Apache Pig - LAST_INDEX_OF()
The LAST_INDEX_OF() function accepts a string value and a character. It returns the last occurrence of the given character in the string, searching backward from the end of the string.
Syntax
Given below is the syntax of the LAST_INDEX_OF() function
grunt> LAST_INDEX_OF(string, 'character')
Example
Assume that there is a file named emp.txt in the HDFS directory /pig_data/ as shown below. This file contains the employee details such as id, name, age, and city.
emp.txt
001,Robin,22,newyork 002,BOB,23,Kolkata 003,Maya,23,Tokyo 004,Sara,25,London 005,David,23,Bhuwaneshwar 006,Maggy,22,Chennai 007,Robert,22,newyork 008,Syam,23,Kolkata 009,Mary,25,Tokyo 010,Saran,25,London 011,Stacy,25,Bhuwaneshwar 012,Kelly,22,Chennai
And, we have loaded this file into Pig with a relation named emp_data as shown below.
grunt> emp_data = LOAD 'hdfs://localhost:9000/pig_data/emp.txt' USING PigStorage(',') as (id:int, name:chararray, age:int, city:chararray);
Given below is an example of the LAST_INDEX_OF() function. In this example, we are going to find the occurrence of the letter 'g' from the end, in the names of every employee.
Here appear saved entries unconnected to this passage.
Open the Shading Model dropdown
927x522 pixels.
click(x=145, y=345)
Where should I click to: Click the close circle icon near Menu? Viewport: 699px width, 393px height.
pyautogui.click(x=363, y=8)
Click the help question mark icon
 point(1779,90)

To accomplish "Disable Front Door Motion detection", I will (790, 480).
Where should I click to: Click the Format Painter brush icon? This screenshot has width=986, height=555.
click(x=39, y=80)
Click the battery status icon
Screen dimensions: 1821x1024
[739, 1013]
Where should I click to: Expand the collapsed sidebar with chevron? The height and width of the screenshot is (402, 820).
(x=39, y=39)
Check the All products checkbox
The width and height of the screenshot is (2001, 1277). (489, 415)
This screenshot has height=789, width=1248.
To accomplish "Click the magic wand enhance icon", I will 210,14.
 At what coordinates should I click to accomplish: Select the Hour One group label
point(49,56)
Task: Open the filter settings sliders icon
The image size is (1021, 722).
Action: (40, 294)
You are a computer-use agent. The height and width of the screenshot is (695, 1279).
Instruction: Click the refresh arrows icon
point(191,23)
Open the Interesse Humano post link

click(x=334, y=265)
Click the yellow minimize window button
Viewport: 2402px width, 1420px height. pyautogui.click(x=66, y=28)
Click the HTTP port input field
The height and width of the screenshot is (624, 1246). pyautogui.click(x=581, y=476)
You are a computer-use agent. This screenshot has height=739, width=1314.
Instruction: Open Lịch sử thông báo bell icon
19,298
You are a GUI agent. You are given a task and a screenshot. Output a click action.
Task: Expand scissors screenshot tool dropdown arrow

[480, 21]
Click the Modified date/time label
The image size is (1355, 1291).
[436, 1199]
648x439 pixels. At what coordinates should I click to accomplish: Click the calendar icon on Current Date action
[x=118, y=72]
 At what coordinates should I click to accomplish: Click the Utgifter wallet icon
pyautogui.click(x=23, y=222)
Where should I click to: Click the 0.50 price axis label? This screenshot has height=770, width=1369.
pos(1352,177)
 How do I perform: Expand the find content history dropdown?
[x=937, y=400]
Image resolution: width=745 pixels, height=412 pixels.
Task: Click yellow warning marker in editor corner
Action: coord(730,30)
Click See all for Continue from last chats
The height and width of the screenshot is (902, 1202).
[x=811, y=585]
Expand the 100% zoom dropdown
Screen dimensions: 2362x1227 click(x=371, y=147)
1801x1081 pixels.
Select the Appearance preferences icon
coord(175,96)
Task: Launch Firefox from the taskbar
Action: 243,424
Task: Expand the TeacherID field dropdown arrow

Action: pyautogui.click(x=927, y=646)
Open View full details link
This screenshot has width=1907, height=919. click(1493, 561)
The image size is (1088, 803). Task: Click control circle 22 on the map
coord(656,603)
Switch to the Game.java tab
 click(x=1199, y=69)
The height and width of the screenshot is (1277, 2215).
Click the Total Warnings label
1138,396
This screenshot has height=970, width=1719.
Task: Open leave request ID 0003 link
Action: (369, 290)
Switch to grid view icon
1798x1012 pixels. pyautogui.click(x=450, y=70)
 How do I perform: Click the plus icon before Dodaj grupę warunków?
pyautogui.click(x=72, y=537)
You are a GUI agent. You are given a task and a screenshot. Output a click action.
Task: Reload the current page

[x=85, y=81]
grunt> last_index_data = FOREACH emp_data GENERATE (id,name), LAST_INDEX_OF(name, 'g');
The above statement parses the name of each employee from the end and returns the index value at which the letter ‘g’ occurred for the first time. If the name doesn’t contain the letter ‘g’ it returns the value −1
The result of the statement will be stored in the relation named last_index_data. Verify the content of the relation last_index_data using the Dump operator as shown below.
grunt> Dump last_index_data; ((1,Robin),-1) ((2,BOB),-1) ((3,Maya),-1) ((4,Sara),-1) ((5,David),-1) ((6,Maggy),3) ((7,Robert),-1) ((8,Syam),-1) ((9,Mary),-1) ((10,Saran),-1) ((11,Stacy),-1) ((12,Kelly),-1)